`cuda::barrier`#

Defined in header <cuda/barrier>:

template <cuda::thread_scope Scope,
          typename CompletionFunction = /* unspecified */>
class cuda::barrier;

The class template cuda::barrier is an extended form of cuda::std::barrier that takes an additional cuda::thread_scope argument.

If !(scope == cuda::thread_block_scope && cuda::device::is_address_from(this, cuda::device::address_space::shared)), then the semantics are the same as cuda::std::barrier, otherwise, see below.

The cuda::barrier class templates extends cuda::std::barrier with the following additional operations:

cuda::barrier::init	Initialize a `cuda::barrier`.
cuda::device::barrier_native_handle	Get the native handle to a `cuda::barrier`.
cuda::device::barrier_arrive_tx	Arrive on a `cuda::barrier<cuda::thread_scope_block>` with transaction count update.
cuda::device::barrier_expect_tx	Update transaction count of `cuda::barrier<cuda::thread_scope_block>`.

If scope == cuda::thread_scope_block && cuda::device::is_address_from(this, cuda::device::address_space::shared), then the semantics of [thread.barrier.class] of ISO/IEC IS 14882 (the C++ Standard) are modified as follows:

A barrier is a thread coordination mechanism whose lifetime consists of a sequence of barrier phases, where each phase allows at most an expected number of threads to block until the expected number of threads and the expected number of transaction-based asynchronous operations arrive at the barrier.

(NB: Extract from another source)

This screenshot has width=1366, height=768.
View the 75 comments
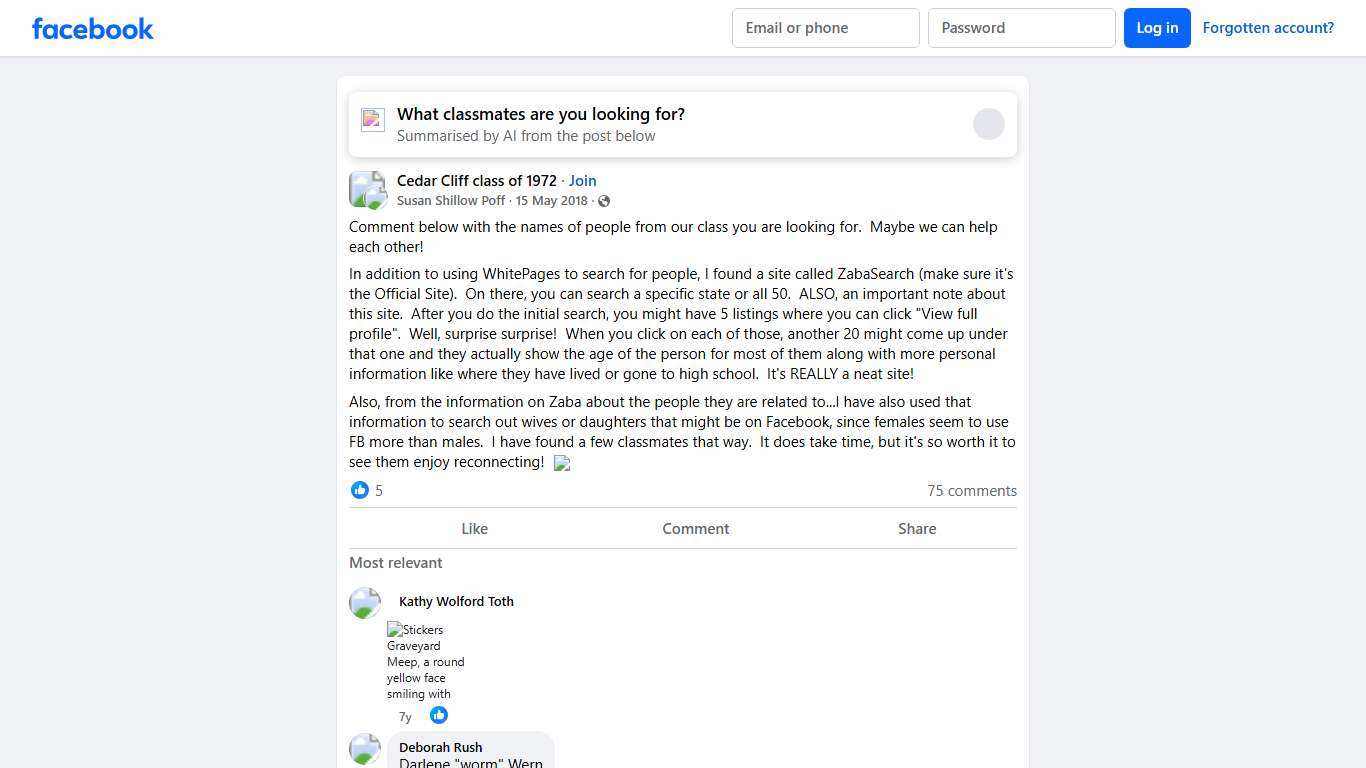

Each barrier phase consists of the following steps:

The expected count is decremented by each call to arrive,arrive_and_drop, or cuda::device::barrier_arrive_tx.

The transaction count is incremented by each call to cuda::device::barrier_arrive_tx and decremented by the completion of transaction-based asynchronous operations such as cuda::memcpy_async_tx.

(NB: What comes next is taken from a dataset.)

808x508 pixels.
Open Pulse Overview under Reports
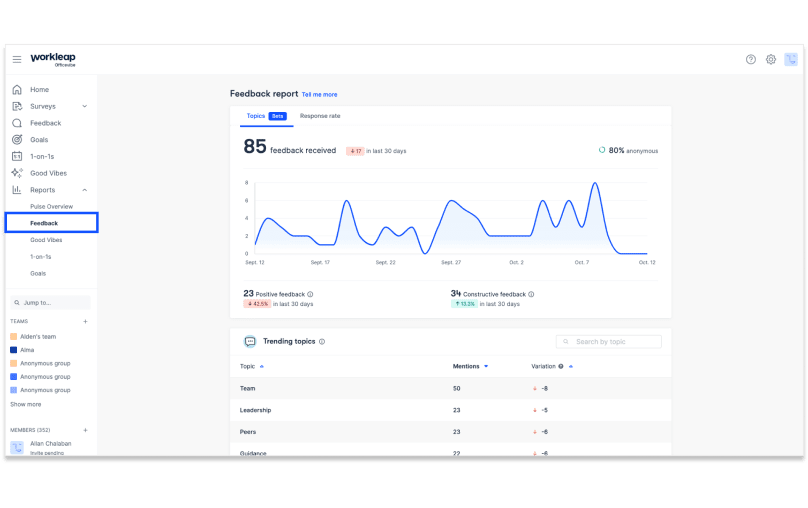pos(51,206)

Exactly once after both the expected count and the transaction count reach zero, a thread executes the completion step during its call to arrive, arrive_and_drop, cuda::device::barrier_arrive_tx, or wait, except that it is implementation-defined whether the step executes if no thread calls wait.

When the completion step finishes, the expected count is reset to what was specified by the expected argument to the constructor, possibly adjusted by calls to arrive_and_drop, and the next phase starts.

Concurrent invocations of the member functions of barrier and the non-member barrier APIs in cuda::device, other than its destructor, do not introduce data races. The member functions arrive and arrive_and_drop, and the non-member function cuda::device::barrier_arrive_tx, execute atomically.

NVCC __shared__ Initialization Warnings

When using libcu++ with NVCC, a __shared__ cuda::barrier will lead to the following warning because __shared__ variables are not initialized:

warning: dynamic initialization is not supported for a function-scope static
__shared__ variable within a __device__/__global__ function

It can be silenced using #pragma nv_diag_suppress static_var_with_dynamic_init.

To properly initialize a __shared__ cuda::barrier, use the cuda::barrier::init friend function.

Concurrency Restrictions

An object of type cuda::barrier or cuda::std::barrier shall not be accessed concurrently by CPU and GPU threads unless:

it is in unified memory and the concurrentManagedAccess property is 1, or

it is in CPU memory and the hostNativeAtomicSupported property is 1.

Note, for objects of scopes other than cuda::thread_scope_system this is a data-race, and therefore also prohibited regardless of memory characteristics.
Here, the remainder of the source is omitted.